任务说明 1:
请复述文档节选中的一段原文，从“1、年龄/性别的各自用户占比”起，一直到“df = pd.read_csv('./BlackFridaySales.csv')”止。
任务说明 2:
把文档节选中以“grid = Grid()”开头的那一段代码改写成简要的条目列表，保留其中的主要信息。

• pyechart练习三:黑色星期五用户画像


    一、概述

    数据集: 537577行 × 12列。

    二、可视化

    1、年龄/性别的各自用户占比

    1. import pandas as pd
    2. from pyecharts.charts import Pie, Bar, Grid, Page, Boxplot
    3. import pyecharts.options as opts
    4. df = pd.read_csv('./BlackFridaySales.csv')
    5. age_data = df['Age'].value_counts().to_dict().items()
    6. gender_data = df['Gender'].value_counts().to_dict().items()
    7. gender_age_data = df.groupby(['Gender', 'Age']).agg({'User_ID': pd.Series.nunique})
    8. print(gender_age_data.loc['F', :]['User_ID'])
    9. pie = Pie()
    10. pie2 = Pie()
    11. pie.add('', list(age_data), radius=['20%','30%'],center=['10%','50%'], label_opts=opts.LabelOpts(formatter='{d}%'))
    12. pie.set_global_opts(title_opts=opts.TitleOpts(title='用户的年龄占比', pos_left='3%'),
    13. legend_opts=opts.LegendOpts(is_show=False))
    14. pie.render('aaa.html')
    15. pie2.add('', list(gender_data), radius=['20%','30%'],center=['30%','50%'], label_opts=opts.LabelOpts(formatter='{b}:{d}%', position='inside'))
    16. pie2.set_global_opts(title_opts=opts.TitleOpts(title='用户的性别占比', pos_left='23%'),
    17. legend_opts=opts.LegendOpts(is_show=False))
    18. pie2.render('bbb.html')
    19. bar = Bar()
    20. bar.add_xaxis(list(gender_age_data.loc['F', :].index))
    21. bar.add_yaxis('F', list(gender_age_data.loc['F', :].User_ID), stack='s1', label_opts=opts.LabelOpts(position='inside'))
    22. bar.add_yaxis('M', list(gender_age_data.loc['M', :].User_ID), stack='s1', label_opts=opts.LabelOpts(position='inside'))
    23. bar.set_global_opts(title_opts=opts.TitleOpts(title='用户性别&年龄占比',pos_left='60%'),
    24. legend_opts=opts.LegendOpts(pos_right='right'))
    25. bar.render('ccc.html')

    水平展现多图

    1. grid = Grid()
    2. grid.add(bar, grid_opts=opts.GridOpts(pos_left='45%'))
    3. grid.add(pie, grid_opts=opts.GridOpts(pos_left='10'))
    4. grid.add(pie2, grid_opts=opts.GridOpts(pos_left='30%'))
    5. grid.render('ddd.html')

     

    垂直展现多图

    1. page = Page()
    2. page.add(pie, pie2, bar)
    3. page.render('eee.html')

    2、婚姻状况/城市类别/消费情况的占比

    1. marriage = df['Marital_Status'].value_counts()
    2. print(marriage.index)

(数据条目)
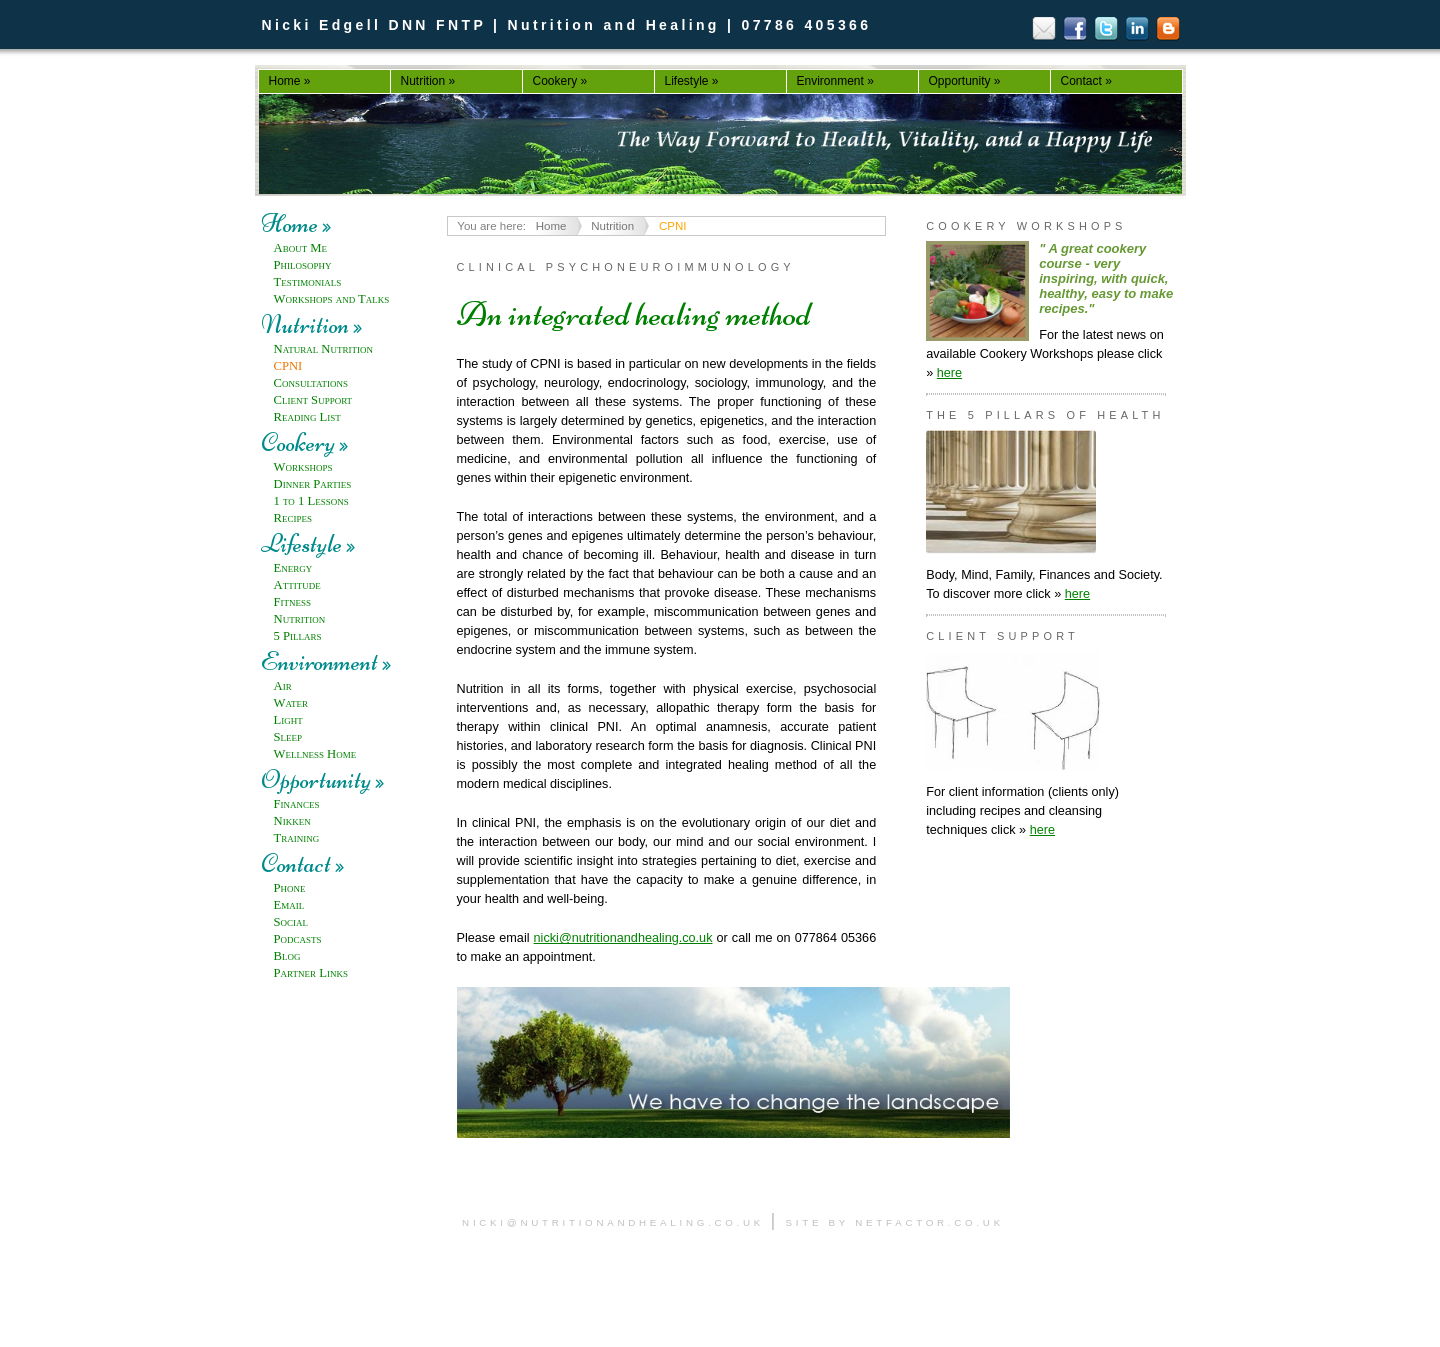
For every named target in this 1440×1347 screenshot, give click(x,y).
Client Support (313, 400)
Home (551, 226)
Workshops (303, 467)
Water (291, 703)
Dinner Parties (313, 484)
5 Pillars (298, 636)
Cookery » (560, 81)
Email (289, 905)
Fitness (293, 602)
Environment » (835, 81)
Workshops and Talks (332, 299)
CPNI (288, 366)
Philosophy (303, 265)
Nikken (292, 821)
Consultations (311, 383)
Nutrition (300, 619)
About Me (301, 248)
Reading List (307, 417)
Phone (290, 888)
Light (288, 720)
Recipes (293, 518)
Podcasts (298, 939)
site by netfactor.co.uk (895, 1222)
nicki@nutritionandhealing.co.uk (623, 938)
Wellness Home (315, 754)
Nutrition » (428, 81)
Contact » (1086, 81)
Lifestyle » (692, 81)
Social (291, 922)
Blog (287, 956)
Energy (293, 568)
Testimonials (308, 282)
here (949, 373)
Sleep (288, 737)
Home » (290, 81)
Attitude (297, 585)
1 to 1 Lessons (311, 501)
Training (297, 838)
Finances (297, 804)
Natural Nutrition (323, 349)
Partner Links (311, 973)
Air (283, 686)
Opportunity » (965, 81)
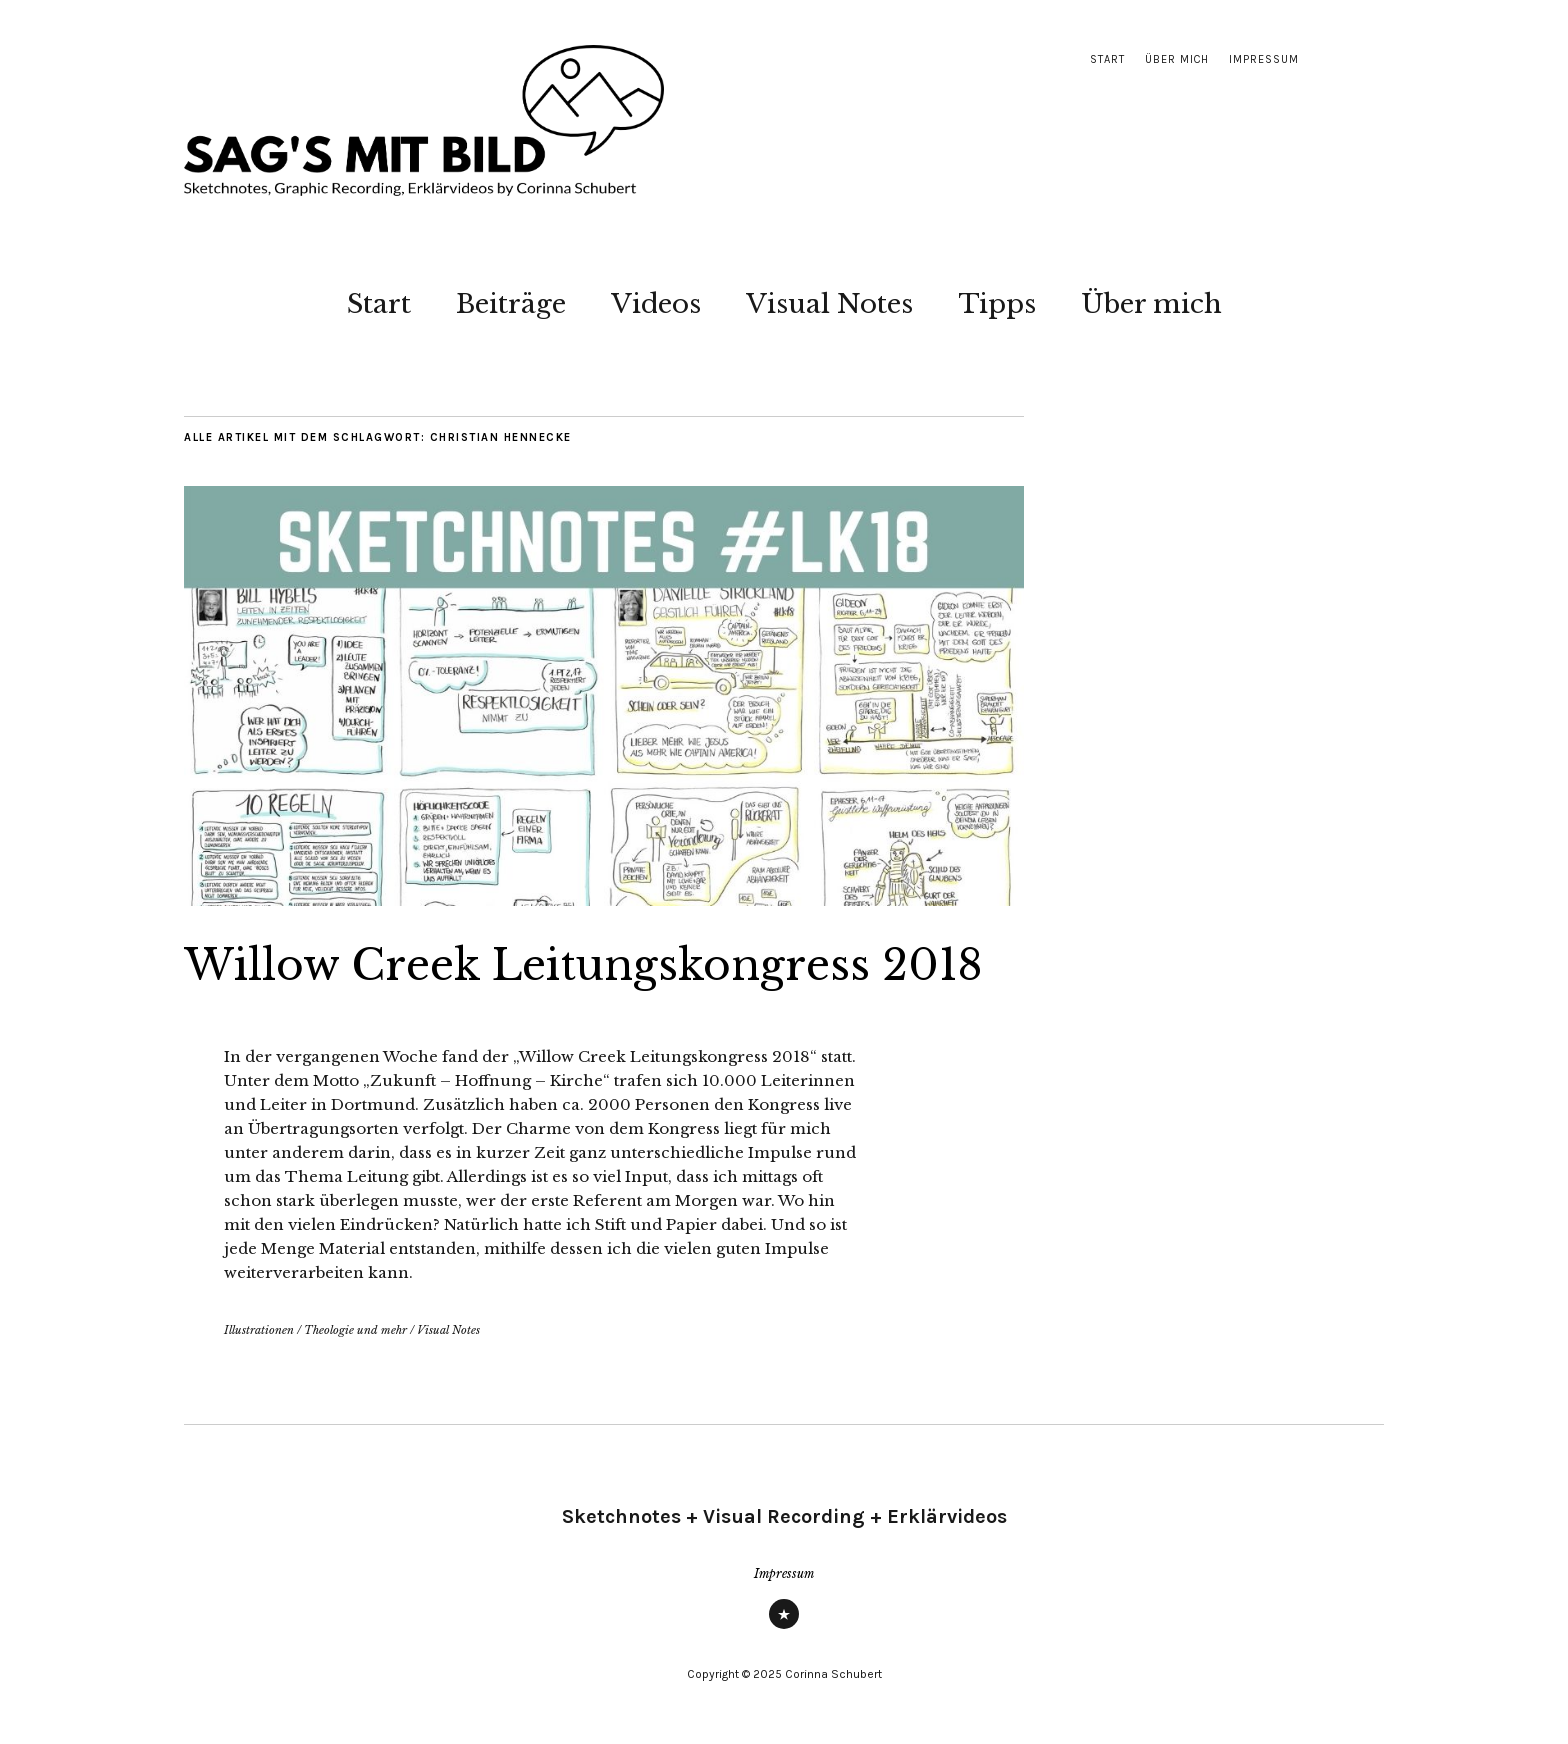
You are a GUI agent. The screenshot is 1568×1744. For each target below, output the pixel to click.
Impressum (1264, 59)
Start (1107, 59)
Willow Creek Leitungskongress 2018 (583, 965)
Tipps (997, 304)
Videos (656, 304)
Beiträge (511, 304)
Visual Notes (829, 304)
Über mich (1177, 59)
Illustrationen (259, 1330)
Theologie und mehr (355, 1330)
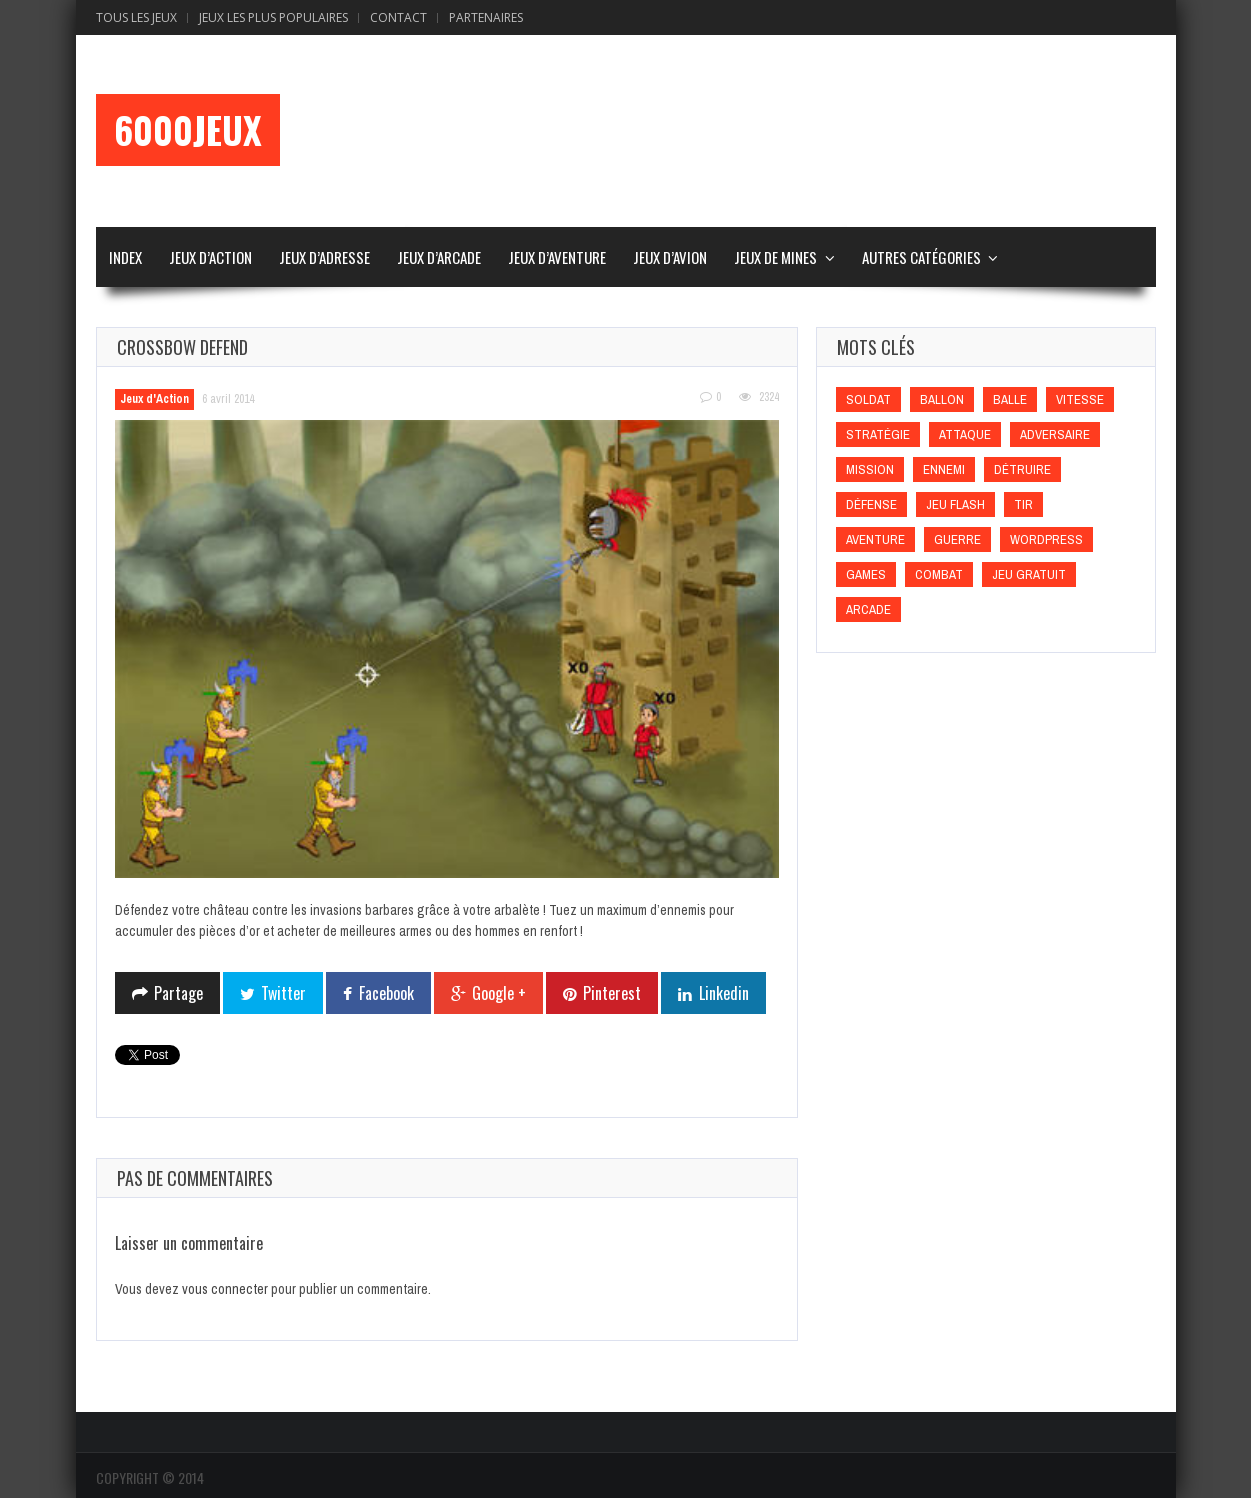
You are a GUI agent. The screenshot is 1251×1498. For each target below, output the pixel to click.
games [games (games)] (866, 574)
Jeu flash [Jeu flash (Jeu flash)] (955, 504)
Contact (398, 17)
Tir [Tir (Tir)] (1023, 504)
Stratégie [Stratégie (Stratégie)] (878, 434)
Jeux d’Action (210, 257)
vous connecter (225, 1289)
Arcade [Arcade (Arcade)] (868, 609)
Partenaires (486, 17)
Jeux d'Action (154, 399)
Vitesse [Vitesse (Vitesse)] (1080, 399)
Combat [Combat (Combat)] (939, 574)
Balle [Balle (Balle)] (1010, 399)
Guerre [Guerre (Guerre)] (957, 539)
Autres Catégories (921, 257)
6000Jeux (188, 130)
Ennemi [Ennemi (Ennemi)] (944, 469)
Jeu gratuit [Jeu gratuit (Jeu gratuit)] (1029, 574)
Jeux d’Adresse (324, 257)
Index (125, 257)
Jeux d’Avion (670, 257)
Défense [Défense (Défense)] (871, 504)
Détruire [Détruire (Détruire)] (1022, 469)
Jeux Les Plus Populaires (273, 17)
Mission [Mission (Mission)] (870, 469)
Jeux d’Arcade (439, 257)
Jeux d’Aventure (557, 257)
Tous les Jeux (136, 17)
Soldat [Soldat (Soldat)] (868, 399)
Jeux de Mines (775, 257)
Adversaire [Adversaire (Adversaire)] (1055, 434)
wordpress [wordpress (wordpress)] (1046, 539)
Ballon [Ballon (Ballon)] (942, 399)
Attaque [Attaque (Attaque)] (965, 434)
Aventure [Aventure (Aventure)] (875, 539)
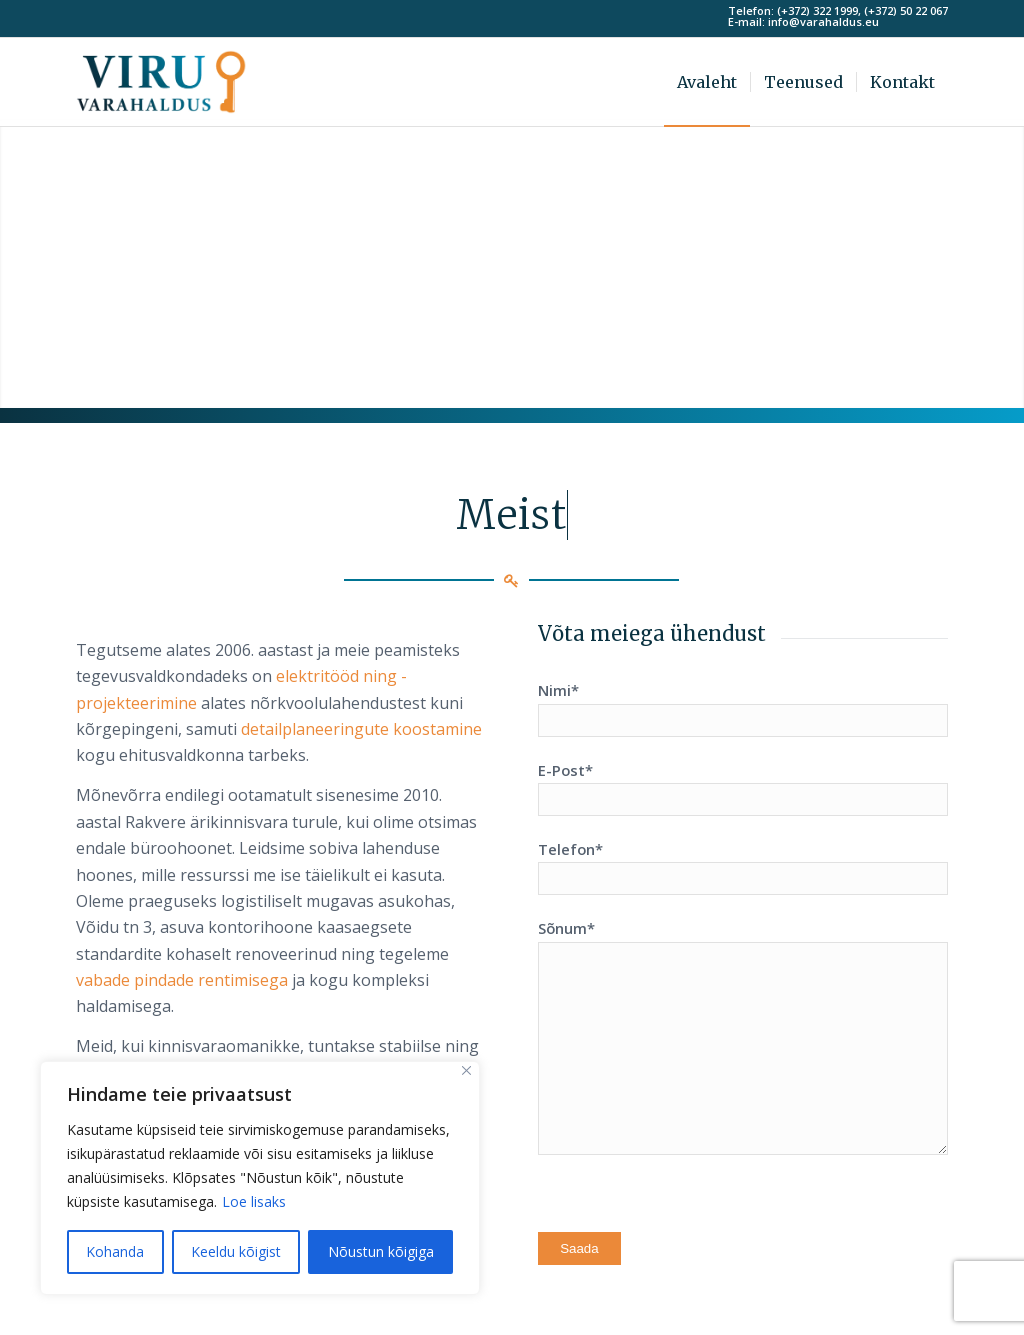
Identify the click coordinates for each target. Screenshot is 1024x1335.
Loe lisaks (254, 1201)
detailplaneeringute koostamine (361, 729)
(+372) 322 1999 (817, 10)
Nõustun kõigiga (381, 1251)
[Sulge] (466, 1070)
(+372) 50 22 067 (906, 10)
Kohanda (115, 1251)
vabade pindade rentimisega (182, 980)
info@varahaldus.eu (823, 21)
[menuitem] (707, 82)
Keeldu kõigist (236, 1251)
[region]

参考答案 1:
1、年龄/性别的各自用户占比

    1. import pandas as pd
    2. from pyecharts.charts import Pie, Bar, Grid, Page, Boxplot
    3. import pyecharts.options as opts
    4. df = pd.read_csv('./BlackFridaySales.csv')

参考答案 2:
- 创建 Grid 对象 grid。
- 加入柱状图 bar，pos_left 为 '45%'。
- 加入饼图 pie，pos_left 为 '10'。
- 加入饼图 pie2，pos_left 为 '30%'。
- 渲染输出为 ddd.html，实现多图水平展现。